**What you have to do:** Below are lines of data, and only some are wanted. Please repeat exactly those from the line that has "Expand the Audiences submenu arrow" through the line that has "This screenshot has width=1568, height=748.".

**Given information:**
= = = = =

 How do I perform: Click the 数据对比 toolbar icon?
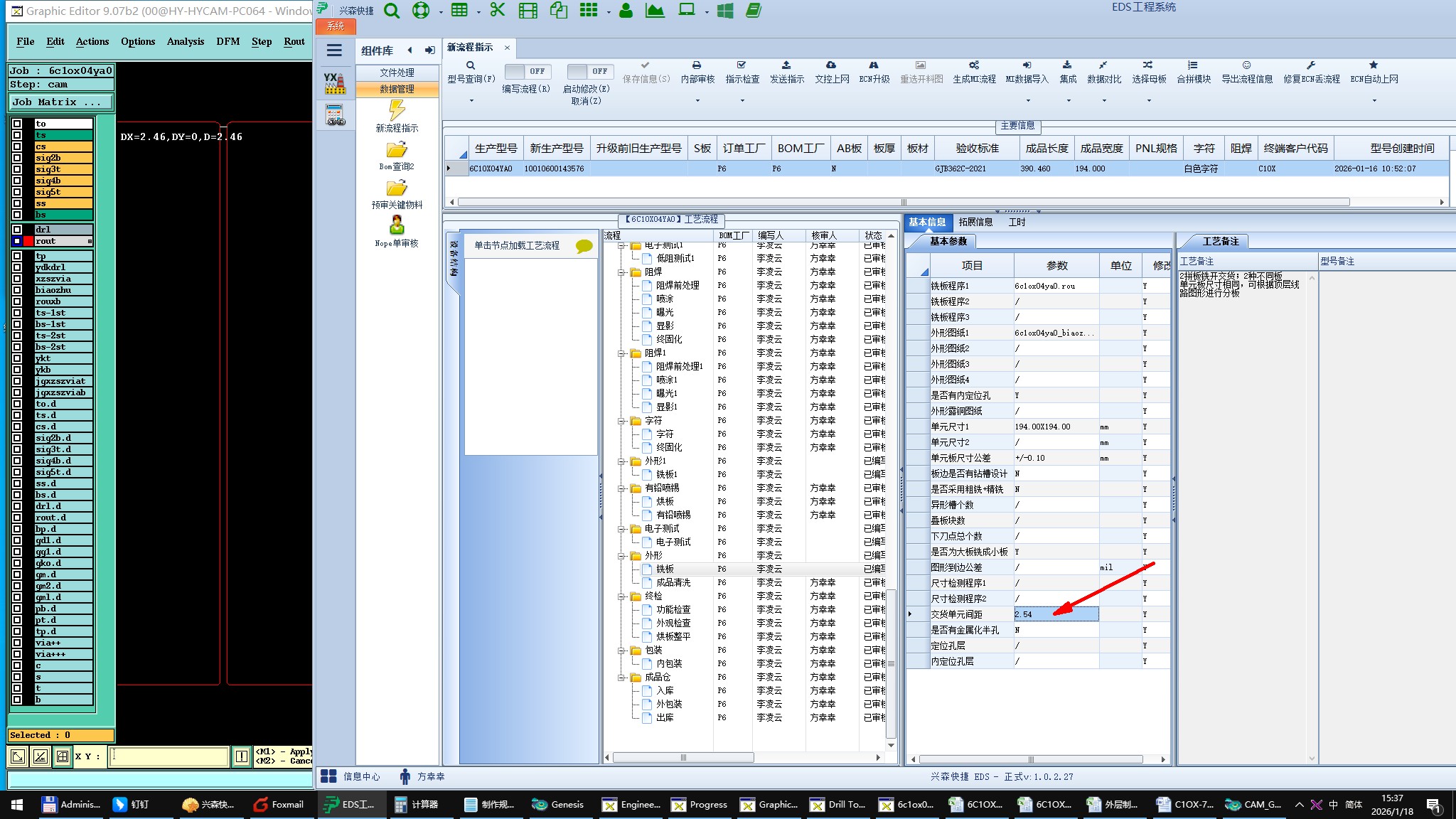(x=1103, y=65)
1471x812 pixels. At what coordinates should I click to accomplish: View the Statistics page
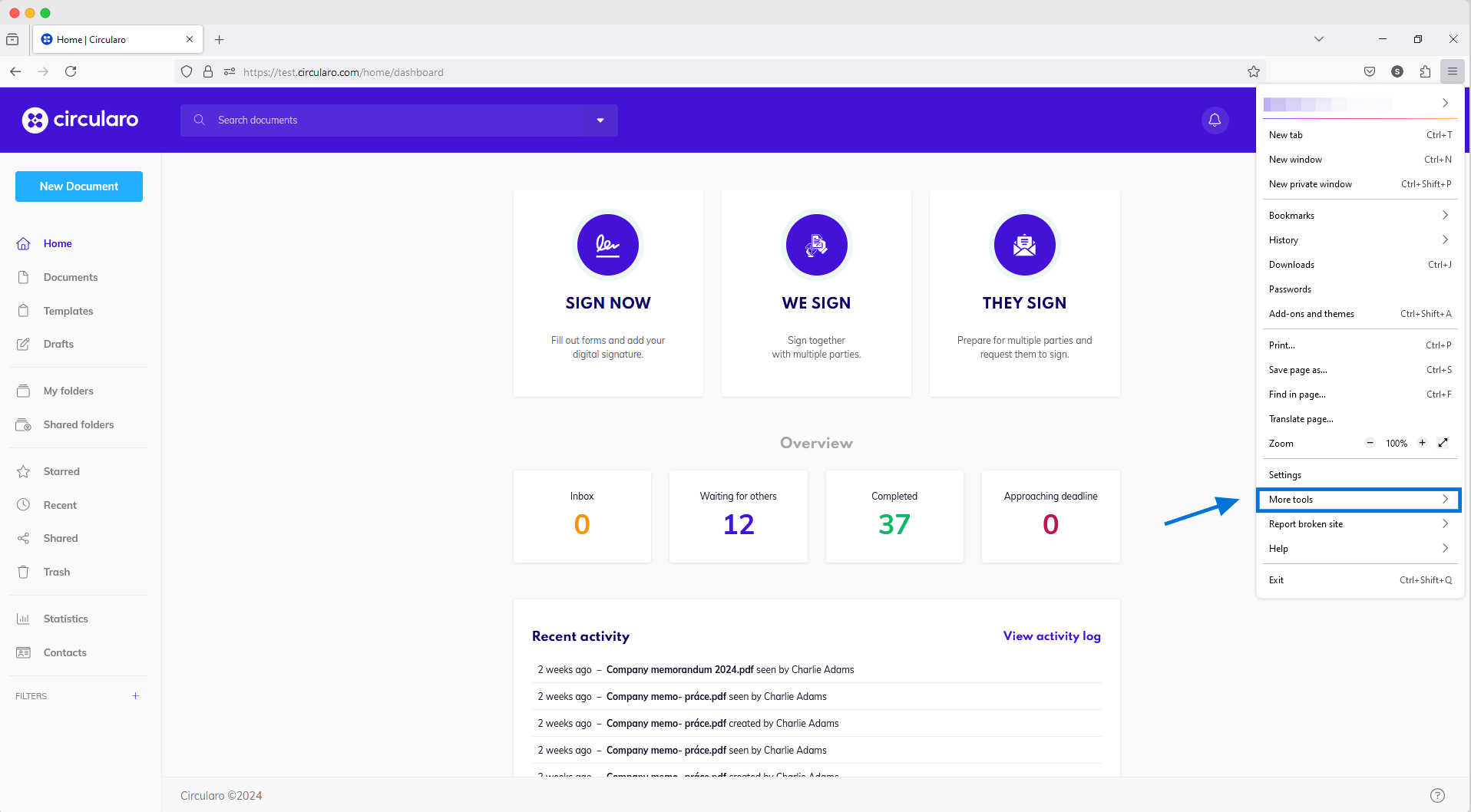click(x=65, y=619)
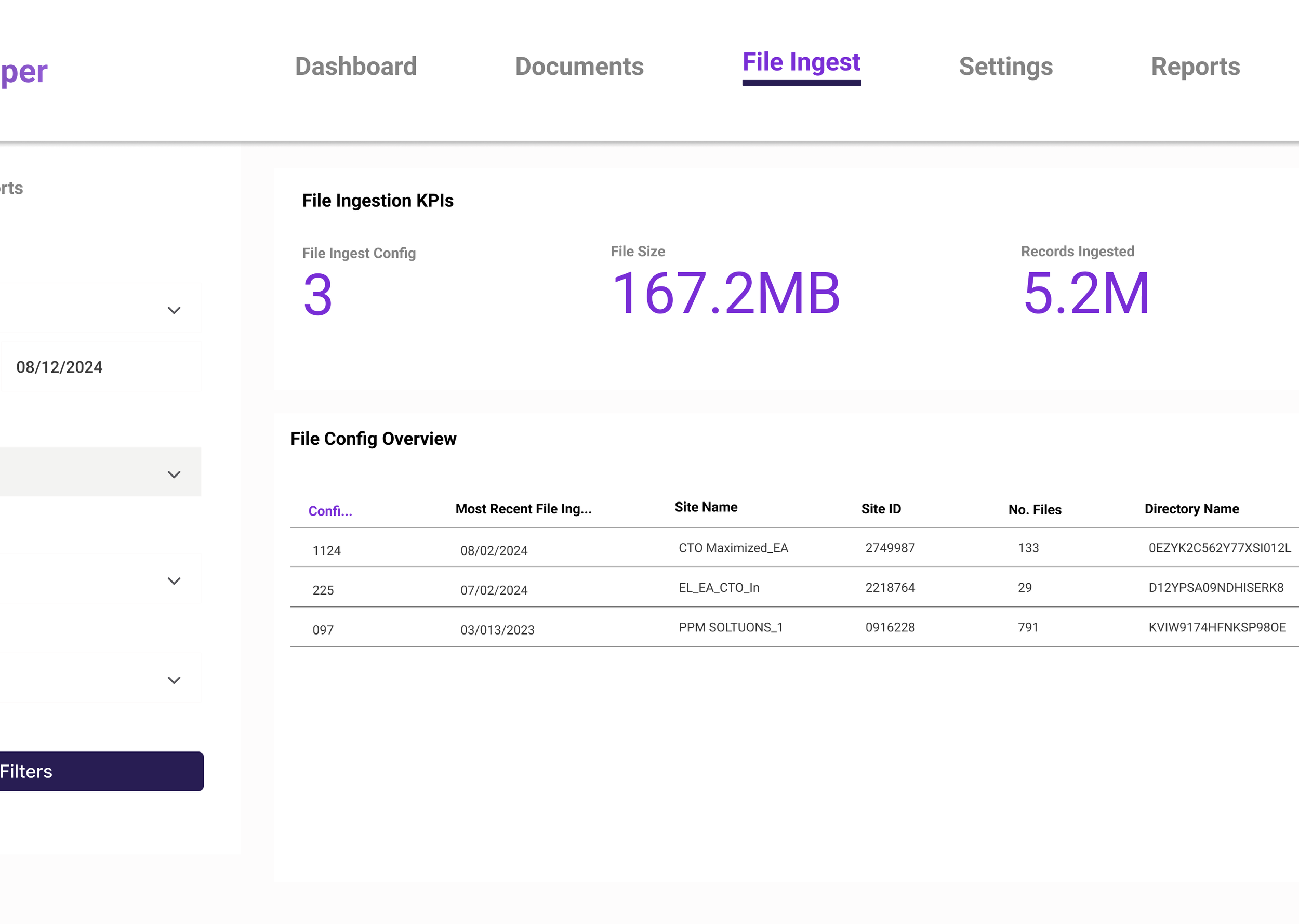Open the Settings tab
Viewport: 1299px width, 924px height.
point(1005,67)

= = = = =

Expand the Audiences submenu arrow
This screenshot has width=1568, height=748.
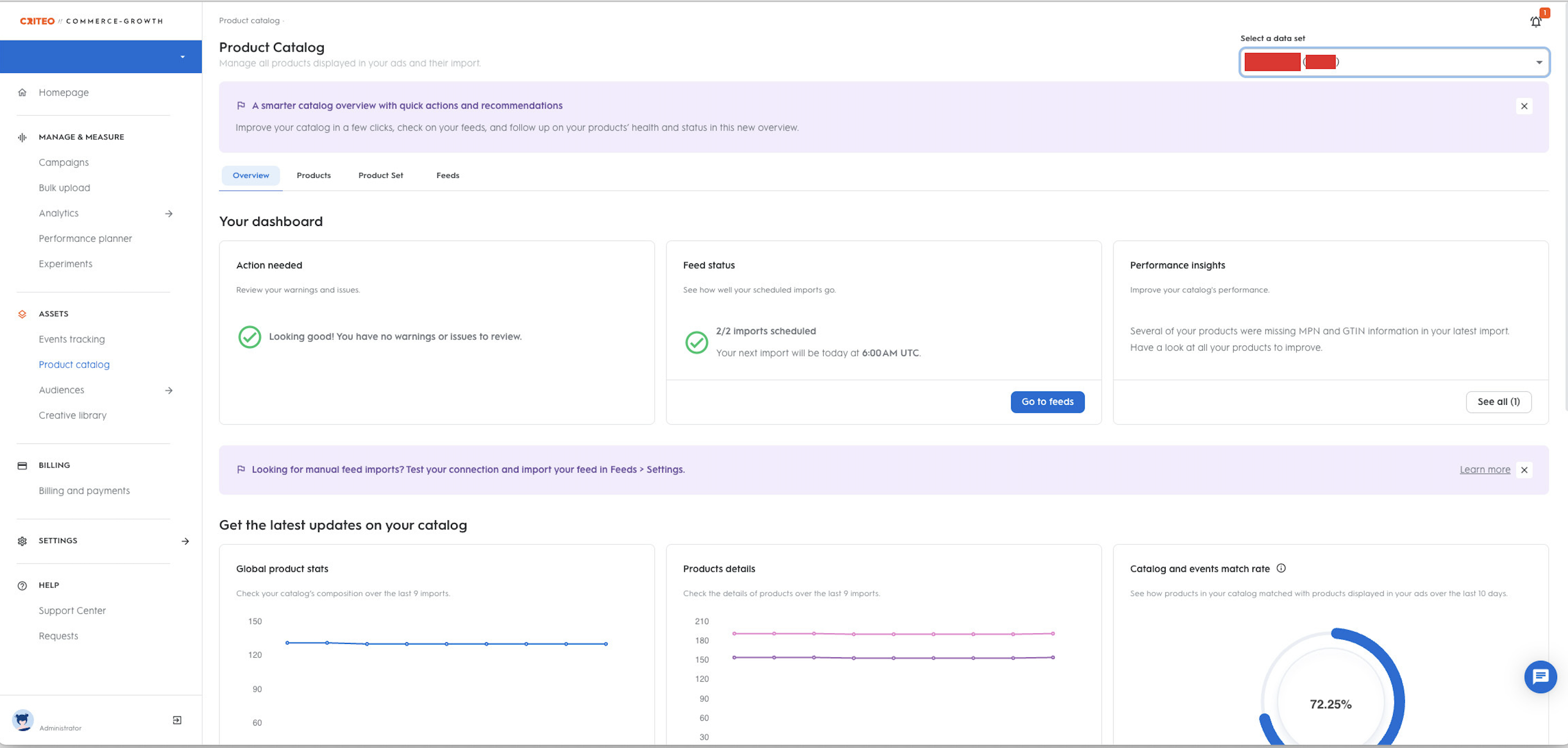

= = = = =

**Result below:**
Expand the Audiences submenu arrow
This screenshot has width=1568, height=748.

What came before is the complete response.